Hello all,
what generic command line tools can I use when dealing with searching sequences missteps ?
Let me explain better with some examples. Say I have a simple sequence of numbers and some may be missing:
1
2
3
6
7
8
11
...
I'd like to obtain the gap limits, so here 3, 6, 8, 11...
My first thought is to do a loop in bash that inc a number and simply check if it's present in the expected position, but I'm sure you guys can come up with a better way.
Note that the real problem is more complicated (I should also detect repetitions) so I'm open to various suggestions.
> Hello all,
> what generic command line tools can I use when dealing with searching
> sequences missteps ?
> Let me explain better with some examples. Say I have a simple sequence of
> numbers and some may be missing:
> 1
> 2
> 3
> 6
> 7
> 8
> 11
> ...
> I'd like to obtain the gap limits, so here 3, 6, 8, 11...
Here's one solution (where I output the corresponding two bounds
in one line which I think is clearer, but you may also write two
print statements instead)...
awk '++c!=$1 {print c-1,$1; c=$1}'
> My first thought is to do a loop in bash that inc a number and simply check
> if it's present in the expected position, but I'm sure you guys can come up
> with a better way.
> Note that the real problem is more complicated (I should also detect
> repetitions) so I'm open to various suggestions.
The program that I suggested will show repetitions as lines with
two identical values, so an extension is straightforward, e.g.
> The program that I suggested will show repetitions as lines with
> two identical values, so an extension is straightforward, e.g.
Thanks. I always have a hard time understanding awk scripts but I'll look at it better.

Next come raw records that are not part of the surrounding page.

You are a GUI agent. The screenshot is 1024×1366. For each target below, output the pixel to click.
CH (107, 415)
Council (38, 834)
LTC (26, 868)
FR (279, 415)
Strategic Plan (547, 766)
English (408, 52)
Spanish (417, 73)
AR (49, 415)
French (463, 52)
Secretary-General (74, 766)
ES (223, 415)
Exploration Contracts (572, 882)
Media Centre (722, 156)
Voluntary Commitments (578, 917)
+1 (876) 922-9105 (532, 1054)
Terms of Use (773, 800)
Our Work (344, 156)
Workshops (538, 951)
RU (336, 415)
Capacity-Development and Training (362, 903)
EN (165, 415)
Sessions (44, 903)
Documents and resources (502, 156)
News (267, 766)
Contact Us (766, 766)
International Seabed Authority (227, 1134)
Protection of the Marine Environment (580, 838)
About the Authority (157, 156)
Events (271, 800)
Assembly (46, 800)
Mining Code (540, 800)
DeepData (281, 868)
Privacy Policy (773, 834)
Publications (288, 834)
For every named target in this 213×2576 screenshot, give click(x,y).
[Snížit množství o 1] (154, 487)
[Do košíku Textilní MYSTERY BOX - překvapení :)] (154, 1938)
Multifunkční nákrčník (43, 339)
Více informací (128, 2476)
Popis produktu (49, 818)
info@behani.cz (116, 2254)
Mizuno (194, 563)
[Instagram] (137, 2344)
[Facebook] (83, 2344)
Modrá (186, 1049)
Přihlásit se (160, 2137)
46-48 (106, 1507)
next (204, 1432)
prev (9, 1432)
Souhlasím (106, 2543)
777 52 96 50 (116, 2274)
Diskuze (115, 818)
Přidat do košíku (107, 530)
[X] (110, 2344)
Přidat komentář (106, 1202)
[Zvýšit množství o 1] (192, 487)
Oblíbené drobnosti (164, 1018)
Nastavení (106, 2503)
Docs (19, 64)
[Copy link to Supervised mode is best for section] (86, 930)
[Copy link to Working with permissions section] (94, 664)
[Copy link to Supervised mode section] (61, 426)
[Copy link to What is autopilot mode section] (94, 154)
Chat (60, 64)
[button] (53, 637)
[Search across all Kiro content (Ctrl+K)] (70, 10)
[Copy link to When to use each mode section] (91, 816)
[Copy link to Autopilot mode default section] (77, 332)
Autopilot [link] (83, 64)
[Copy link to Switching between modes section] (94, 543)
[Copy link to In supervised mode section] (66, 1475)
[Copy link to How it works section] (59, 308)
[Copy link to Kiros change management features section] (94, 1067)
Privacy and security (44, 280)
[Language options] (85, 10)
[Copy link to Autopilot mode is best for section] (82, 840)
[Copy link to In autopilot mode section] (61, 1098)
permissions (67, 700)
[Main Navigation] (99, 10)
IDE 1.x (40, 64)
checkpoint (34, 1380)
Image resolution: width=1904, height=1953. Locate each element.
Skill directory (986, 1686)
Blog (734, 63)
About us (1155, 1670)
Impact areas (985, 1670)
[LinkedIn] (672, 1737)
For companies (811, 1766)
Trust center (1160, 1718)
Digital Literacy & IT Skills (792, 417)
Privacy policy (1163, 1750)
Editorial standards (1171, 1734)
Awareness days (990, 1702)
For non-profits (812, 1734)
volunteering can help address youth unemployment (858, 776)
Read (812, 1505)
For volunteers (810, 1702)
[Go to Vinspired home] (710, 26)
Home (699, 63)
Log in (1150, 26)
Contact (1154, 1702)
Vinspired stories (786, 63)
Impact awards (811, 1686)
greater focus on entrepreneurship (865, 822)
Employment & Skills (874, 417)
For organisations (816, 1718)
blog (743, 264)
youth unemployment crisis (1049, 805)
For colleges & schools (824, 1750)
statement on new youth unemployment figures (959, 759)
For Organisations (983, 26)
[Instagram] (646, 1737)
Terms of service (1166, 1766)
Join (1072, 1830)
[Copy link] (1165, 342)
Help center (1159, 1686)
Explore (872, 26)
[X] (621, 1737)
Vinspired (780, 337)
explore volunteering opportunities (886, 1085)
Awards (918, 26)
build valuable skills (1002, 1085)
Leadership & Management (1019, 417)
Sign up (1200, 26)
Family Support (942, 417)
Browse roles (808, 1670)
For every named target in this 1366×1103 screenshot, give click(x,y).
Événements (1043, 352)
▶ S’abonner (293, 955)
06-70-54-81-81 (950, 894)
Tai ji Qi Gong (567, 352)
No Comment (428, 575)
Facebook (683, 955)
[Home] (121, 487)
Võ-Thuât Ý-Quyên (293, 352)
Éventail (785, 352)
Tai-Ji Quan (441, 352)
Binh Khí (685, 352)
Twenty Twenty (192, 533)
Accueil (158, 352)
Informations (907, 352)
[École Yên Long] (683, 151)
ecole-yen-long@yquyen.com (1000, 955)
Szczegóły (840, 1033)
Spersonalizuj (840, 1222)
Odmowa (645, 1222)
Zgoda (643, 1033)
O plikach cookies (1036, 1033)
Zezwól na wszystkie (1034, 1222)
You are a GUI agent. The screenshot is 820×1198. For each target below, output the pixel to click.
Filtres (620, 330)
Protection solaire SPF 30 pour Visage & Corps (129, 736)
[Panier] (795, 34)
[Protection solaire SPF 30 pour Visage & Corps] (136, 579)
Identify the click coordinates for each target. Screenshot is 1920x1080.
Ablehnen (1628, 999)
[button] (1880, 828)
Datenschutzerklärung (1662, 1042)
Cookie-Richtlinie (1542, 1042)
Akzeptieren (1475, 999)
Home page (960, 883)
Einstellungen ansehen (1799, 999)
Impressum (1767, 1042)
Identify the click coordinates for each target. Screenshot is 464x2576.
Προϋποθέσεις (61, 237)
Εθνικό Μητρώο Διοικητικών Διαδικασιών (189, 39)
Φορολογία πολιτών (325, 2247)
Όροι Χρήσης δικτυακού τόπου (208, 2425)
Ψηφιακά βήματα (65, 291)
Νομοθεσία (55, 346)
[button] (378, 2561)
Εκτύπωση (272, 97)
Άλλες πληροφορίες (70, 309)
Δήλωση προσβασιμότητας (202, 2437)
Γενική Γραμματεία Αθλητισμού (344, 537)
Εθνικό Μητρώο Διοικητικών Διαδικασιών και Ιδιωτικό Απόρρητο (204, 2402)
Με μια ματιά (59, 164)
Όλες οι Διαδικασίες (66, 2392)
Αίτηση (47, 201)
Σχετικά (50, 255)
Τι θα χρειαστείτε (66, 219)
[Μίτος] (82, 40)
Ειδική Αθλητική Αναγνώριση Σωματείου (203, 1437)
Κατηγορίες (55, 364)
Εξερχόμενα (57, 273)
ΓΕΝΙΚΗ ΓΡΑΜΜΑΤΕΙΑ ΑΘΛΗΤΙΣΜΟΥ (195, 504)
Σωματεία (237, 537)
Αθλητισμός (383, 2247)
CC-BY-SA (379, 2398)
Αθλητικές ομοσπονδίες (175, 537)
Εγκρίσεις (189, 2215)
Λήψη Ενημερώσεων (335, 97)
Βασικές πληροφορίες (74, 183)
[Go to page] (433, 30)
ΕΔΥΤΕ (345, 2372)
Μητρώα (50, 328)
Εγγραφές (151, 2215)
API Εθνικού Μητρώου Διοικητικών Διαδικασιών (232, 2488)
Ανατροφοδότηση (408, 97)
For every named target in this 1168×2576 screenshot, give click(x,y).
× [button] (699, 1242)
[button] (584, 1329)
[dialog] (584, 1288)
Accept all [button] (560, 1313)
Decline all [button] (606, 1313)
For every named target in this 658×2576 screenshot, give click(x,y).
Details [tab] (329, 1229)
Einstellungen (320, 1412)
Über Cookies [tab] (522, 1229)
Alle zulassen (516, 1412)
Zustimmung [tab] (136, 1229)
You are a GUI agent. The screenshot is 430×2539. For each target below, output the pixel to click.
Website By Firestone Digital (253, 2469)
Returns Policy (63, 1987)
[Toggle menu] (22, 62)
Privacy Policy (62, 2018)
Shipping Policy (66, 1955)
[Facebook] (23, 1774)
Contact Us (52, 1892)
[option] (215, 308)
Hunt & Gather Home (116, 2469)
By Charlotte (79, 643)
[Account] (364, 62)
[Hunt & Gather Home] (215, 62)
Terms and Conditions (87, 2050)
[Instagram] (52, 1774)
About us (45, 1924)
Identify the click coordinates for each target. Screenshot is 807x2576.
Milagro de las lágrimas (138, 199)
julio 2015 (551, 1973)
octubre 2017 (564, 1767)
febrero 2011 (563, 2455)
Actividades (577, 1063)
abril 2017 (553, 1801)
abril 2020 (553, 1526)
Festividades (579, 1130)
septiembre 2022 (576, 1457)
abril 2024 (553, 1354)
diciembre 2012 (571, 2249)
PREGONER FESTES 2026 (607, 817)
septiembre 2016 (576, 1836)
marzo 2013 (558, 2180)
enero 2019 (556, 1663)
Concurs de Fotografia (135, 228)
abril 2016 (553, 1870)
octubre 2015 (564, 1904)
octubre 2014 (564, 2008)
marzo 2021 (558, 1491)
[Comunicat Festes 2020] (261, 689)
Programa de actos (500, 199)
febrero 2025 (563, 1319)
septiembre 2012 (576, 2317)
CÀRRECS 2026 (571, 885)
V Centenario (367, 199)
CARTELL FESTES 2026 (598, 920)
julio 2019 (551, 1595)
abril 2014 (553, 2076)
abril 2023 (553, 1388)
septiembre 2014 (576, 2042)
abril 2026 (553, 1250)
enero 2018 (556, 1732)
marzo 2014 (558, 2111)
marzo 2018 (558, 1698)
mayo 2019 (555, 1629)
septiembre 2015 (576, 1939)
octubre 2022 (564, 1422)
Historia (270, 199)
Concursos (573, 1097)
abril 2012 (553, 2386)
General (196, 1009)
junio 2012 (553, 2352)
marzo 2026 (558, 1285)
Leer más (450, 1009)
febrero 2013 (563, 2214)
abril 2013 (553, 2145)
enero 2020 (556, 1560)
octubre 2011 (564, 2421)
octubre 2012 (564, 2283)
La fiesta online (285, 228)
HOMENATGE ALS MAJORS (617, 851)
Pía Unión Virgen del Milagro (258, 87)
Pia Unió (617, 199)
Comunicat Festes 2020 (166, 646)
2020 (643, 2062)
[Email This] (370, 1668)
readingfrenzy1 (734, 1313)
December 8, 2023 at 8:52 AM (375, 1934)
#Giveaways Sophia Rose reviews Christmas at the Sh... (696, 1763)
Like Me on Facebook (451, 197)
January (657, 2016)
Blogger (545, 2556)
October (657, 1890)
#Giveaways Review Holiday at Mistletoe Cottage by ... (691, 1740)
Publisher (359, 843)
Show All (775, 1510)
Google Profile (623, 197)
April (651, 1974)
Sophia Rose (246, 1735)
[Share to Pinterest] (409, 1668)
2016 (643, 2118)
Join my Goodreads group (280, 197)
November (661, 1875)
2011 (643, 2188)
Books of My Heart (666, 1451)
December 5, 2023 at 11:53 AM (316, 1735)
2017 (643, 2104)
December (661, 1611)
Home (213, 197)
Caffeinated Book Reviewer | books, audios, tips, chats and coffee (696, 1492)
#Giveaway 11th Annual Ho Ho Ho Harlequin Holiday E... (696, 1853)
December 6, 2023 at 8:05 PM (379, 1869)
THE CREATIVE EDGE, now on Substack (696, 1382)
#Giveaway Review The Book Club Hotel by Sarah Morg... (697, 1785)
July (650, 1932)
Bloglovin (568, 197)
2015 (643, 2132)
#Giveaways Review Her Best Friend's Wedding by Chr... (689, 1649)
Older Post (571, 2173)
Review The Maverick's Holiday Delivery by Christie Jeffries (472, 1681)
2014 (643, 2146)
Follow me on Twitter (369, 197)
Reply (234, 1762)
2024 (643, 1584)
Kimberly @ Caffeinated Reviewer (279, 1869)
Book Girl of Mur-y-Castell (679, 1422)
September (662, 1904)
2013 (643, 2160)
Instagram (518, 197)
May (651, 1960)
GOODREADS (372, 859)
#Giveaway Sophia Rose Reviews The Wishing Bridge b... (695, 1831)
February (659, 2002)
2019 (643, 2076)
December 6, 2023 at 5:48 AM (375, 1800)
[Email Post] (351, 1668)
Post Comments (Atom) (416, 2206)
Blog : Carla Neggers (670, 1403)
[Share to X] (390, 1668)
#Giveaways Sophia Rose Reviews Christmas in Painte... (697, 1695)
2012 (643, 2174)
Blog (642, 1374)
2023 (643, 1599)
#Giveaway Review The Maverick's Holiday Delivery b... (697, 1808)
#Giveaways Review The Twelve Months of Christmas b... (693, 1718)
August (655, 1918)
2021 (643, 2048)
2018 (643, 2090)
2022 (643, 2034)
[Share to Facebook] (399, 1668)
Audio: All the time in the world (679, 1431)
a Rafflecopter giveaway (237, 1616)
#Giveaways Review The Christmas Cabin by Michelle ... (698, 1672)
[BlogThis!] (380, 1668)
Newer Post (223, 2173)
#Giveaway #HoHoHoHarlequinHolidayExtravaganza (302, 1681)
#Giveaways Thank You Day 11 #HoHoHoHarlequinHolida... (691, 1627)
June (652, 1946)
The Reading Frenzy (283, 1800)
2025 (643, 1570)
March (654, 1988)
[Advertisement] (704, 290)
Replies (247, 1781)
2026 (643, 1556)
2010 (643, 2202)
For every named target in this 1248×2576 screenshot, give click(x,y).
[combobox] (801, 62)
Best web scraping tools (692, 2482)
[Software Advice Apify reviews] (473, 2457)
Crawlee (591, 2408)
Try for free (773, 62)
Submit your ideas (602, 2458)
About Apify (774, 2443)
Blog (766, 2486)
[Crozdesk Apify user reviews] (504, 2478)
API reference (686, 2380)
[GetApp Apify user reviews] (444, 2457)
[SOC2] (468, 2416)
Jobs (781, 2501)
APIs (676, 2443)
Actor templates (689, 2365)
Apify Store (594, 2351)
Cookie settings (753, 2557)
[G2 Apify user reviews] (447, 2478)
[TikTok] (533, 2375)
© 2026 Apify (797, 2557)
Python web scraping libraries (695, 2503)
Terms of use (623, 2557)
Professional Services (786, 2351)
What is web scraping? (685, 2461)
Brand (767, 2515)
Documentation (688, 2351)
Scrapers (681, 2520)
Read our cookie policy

For simple repetitions, I usually use 'uniq -d', but in my case the lines can repeat like this:
SomeRandomChars-123-SomeOtherChars
SomeOtherRandomChars-123-SomeOtherChars
So I can't simply use 'uniq'.
>> The program that I suggested will show repetitions as lines with
>> two identical values, so an extension is straightforward, e.g.
> Thanks. I always have a hard time understanding awk scripts but I'll look at
> it better.
If you have concrete questions, feel free to ask.
> For simple repetitions, I usually use 'uniq -d', but in my case the lines
> can repeat like this:
> SomeRandomChars-123-SomeOtherChars
> SomeOtherRandomChars-123-SomeOtherChars
> So I can't simply use 'uniq'.
IIUC, repetitions are defined by the suffix?
Then the awk program could be extended in two steps; define the FS="-"
so that you can access the three parts individually as $1, $2, and $3,
and then compare only the relevant parts of the whole line, in your case
probably the concatenation $2 $3 (or maybe only the mid part $2 ?).
> Hello all,
> what generic command line tools can I use when dealing with searching
> sequences missteps ?
> Let me explain better with some examples. Say I have a simple sequence of
> numbers and some may be missing:
> 1
> 2
> 3
> 6
> 7
> 8
> 11
> ...
> I'd like to obtain the gap limits, so here 3, 6, 8, 11...
> My first thought is to do a loop in bash that inc a number and simply check
> if it's present in the expected position, but I'm sure you guys can come up
> with a better way.
> Note that the real problem is more complicated (I should also detect
> repetitions) so I'm open to various suggestions.
If you want a real solution, post the real problem. Often the solutions to simple problems aren't extensible to more complex problems and then everyone gets frustrated that you didn't just post the real problem in the first place and so wasted everyone's time helping you solve a non-existent problem.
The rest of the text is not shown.